Task requirements:
A: Name each domain of art given in parentheses after the words "all the domains of art" in the Artnodes call for articles on AI in the arts and design.
B: Carry on the Artnodes call for articles on AI in the arts and design past its final topic, adding more topics in the same form.

Passage for review:

◇ ◇ ◇

Artificial Intelligence, Machine Learning and Generative Models in the Arts and Design | Leonardo/ISAST

Artnodes Journal: Artificial Intelligence, Machine Learning and Generative Models in the Arts and Design

Dates or Deadline: 
1 March 2020 to 20 March 2020
Contact: 
Pau Alsina

Deadline: 20 March 2020
Submissions to be published in issue 26 (July 2020)

EDITORS:

Ruth West
Professor/Director, xREZ Art + Science Lab (http://xrezlab.com), College of Visual Arts and Design, College of Engineering, College of Sciences
University of North Texas
Member, ACM SIGGRAPH Digital Arts Community Committee
Board Member and LEAF Chair: Leonardo, the International Society for the Arts, Sciences and Technology
ruth.west@unt.edu

Andres Burbano
Associate Professor, Department of Design, Universidad de los Andes
PhD in Media Arts and Technology | University of California, Santa Barbara
burbano@gmail.com

The pace of development and usage scenarios for artificial neural networks is accelerating, made possible in part by access to large-scale training datasets combined with massive parallel GPU computing. From legal sentencing recommendations to autonomous vehicles, facial recognition and surveillance, personalized medicine and learning, conversational agents embedded in everyday objects and real-time intelligent responsive environments, we are transforming all aspects of human endeavour through the application of machine learning (ML), artificial intelligence (AI) and generative models. This gives rise to an urgent need to envision and understand the societal impact of these innovations, and provide greater interpretability of neural networks and transparency with regard to the underlying biases grounded in the very data that enables their utility.

Explorations of the relationship between AI and the arts have existed throughout the historical development of artificial intelligence, such as Hofstadter's early work at the intersection of computing, AI, the visual arts, music, and poetry. With the democratization of software libraries, access to commodity hardware for GPU computing and open access to artificial neural network models, we are witnessing exponential growth in the application of ML and AI in all the domains of art (visual, sonic, performing, spatial, transmedia, film, and narrative). As artists and designers create never-before-heard sounds and images of never-before-seen faces, explore new processes for human-machine co-creation and infinitely parameterize the design of objects, are we at the dawn of a new paradigm in creative practice? Or can this explosion of activity be considered part of the continuum of generative art practices spanning the history of human creativity and the evolution of culture? In this issue, we pose the question, does generative and machine creativity in the arts and design represent an evolution of “artistic intelligence”, or is it a metamorphosis of creative practice yielding fundamentally distinct forms and modes of authorship?

Topics

For issue 26 of Artnodes, we are calling for articles that explore the past, present, and future of generative and machine creativity, or ML and AI in all the domains of art and design, including:

- The relationship between autonomous cognition and the arts, and its current or potential impact on the evolution of general AI.

◇ ◇ ◇

Provided data:
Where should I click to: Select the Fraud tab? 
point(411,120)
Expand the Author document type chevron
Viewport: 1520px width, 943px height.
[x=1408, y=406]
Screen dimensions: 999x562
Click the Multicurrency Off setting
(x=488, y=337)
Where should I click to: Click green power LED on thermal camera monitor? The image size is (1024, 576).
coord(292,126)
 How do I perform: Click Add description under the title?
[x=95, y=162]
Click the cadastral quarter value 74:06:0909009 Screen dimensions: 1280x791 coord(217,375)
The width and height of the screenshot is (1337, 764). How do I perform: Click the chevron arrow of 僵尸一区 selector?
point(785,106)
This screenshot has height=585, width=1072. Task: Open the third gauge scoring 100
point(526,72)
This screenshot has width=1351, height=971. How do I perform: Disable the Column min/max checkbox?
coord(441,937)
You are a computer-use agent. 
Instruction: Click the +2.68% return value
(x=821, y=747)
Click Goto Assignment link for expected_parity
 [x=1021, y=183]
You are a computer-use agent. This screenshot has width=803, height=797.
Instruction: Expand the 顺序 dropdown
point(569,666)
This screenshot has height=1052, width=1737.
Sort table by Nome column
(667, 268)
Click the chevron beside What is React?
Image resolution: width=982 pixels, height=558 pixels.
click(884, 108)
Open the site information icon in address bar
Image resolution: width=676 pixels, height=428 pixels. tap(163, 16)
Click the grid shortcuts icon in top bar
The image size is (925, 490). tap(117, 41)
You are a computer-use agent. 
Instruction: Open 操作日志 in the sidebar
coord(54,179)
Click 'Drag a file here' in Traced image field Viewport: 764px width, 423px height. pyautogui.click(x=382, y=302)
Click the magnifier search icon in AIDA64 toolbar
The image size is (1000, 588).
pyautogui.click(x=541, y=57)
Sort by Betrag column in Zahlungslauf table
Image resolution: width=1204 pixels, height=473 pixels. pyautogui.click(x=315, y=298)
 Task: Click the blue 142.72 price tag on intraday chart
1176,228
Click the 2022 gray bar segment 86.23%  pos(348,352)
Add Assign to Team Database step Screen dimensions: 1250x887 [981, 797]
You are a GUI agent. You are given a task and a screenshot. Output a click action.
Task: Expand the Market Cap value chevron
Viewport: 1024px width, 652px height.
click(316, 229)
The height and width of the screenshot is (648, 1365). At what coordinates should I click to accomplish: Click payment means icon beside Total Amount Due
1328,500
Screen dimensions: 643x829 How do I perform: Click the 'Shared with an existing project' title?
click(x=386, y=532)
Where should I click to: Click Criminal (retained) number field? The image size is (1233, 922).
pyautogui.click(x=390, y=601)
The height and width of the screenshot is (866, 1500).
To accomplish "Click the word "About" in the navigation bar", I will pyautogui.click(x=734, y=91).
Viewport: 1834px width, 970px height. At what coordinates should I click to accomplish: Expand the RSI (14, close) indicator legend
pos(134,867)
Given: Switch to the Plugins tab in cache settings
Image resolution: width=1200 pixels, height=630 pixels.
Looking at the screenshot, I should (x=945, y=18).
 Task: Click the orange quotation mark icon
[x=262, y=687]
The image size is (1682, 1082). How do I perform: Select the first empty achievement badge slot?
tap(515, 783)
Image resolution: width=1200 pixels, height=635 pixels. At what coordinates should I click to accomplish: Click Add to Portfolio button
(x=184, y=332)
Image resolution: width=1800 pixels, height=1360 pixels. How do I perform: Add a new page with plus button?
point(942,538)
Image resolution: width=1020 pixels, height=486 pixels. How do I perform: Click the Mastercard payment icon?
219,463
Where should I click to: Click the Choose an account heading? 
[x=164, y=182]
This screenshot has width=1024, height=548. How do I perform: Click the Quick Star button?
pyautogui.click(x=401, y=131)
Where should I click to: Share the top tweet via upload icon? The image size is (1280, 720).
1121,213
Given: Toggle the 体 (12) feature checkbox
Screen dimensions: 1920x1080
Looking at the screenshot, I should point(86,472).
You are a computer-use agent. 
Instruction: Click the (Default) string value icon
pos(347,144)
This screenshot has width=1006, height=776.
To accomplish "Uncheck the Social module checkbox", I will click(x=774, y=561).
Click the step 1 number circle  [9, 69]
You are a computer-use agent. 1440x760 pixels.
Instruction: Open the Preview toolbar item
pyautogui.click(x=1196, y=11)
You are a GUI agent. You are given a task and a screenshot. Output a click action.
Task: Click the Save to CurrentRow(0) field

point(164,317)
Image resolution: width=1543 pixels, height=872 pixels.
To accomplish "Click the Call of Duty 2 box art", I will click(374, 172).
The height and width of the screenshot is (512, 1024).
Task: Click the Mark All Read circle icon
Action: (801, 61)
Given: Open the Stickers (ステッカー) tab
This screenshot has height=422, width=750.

◇ ◇ ◇

Responses by task:
A: Visual, sonic, performing, spatial, transmedia, film, and narrative.

B:
- Classification schemata, taxonomies and ontologies providing a lens onto contemporary approaches to AI in the arts and design, and views on its past and future.

- Elucidating the underlying dimensions of communities of practice within the exponential growth in the number of creative practitioners utilizing ML/AI.

- Defining the nature of ML/AI as a medium and its relationship to prior media and artistic instruments.

- Are the questions raised by the generative arts still relevant in the practice of AI, the arts, design and music?

- Curatorial practices addressing contemporary applications of AI in the arts and design, and their relationship to curatorial practices in traditional artistic modalities.

- Evaluating the computational creativity and aesthetics of ML/AI art and design.

- Ethics, bias, the nature of authorship, and equal access in relation to applications of ML/AI in the arts and design.

- Case studies presenting creation in any artistic modality utilizing machine learning, artificial neural networks, and/or artificial intelligence.

- The aesthetics of non-human creation or human machine co-creation.

- ML/AI in responsive intelligent environments and public art.

- Post human creativity and creative artefacts.

- The future of human creativity in an era of creative AI.

- ML/AI tools and methods (new or existing) in the arts and design.

- Embodied autonomous cognition and embodied AI.

- Inclusive practices, diversity, gender and identity in ML/AI in the arts and design.

- Emerging marketplaces for artefacts and processes resulting from ML/AI in the arts and design.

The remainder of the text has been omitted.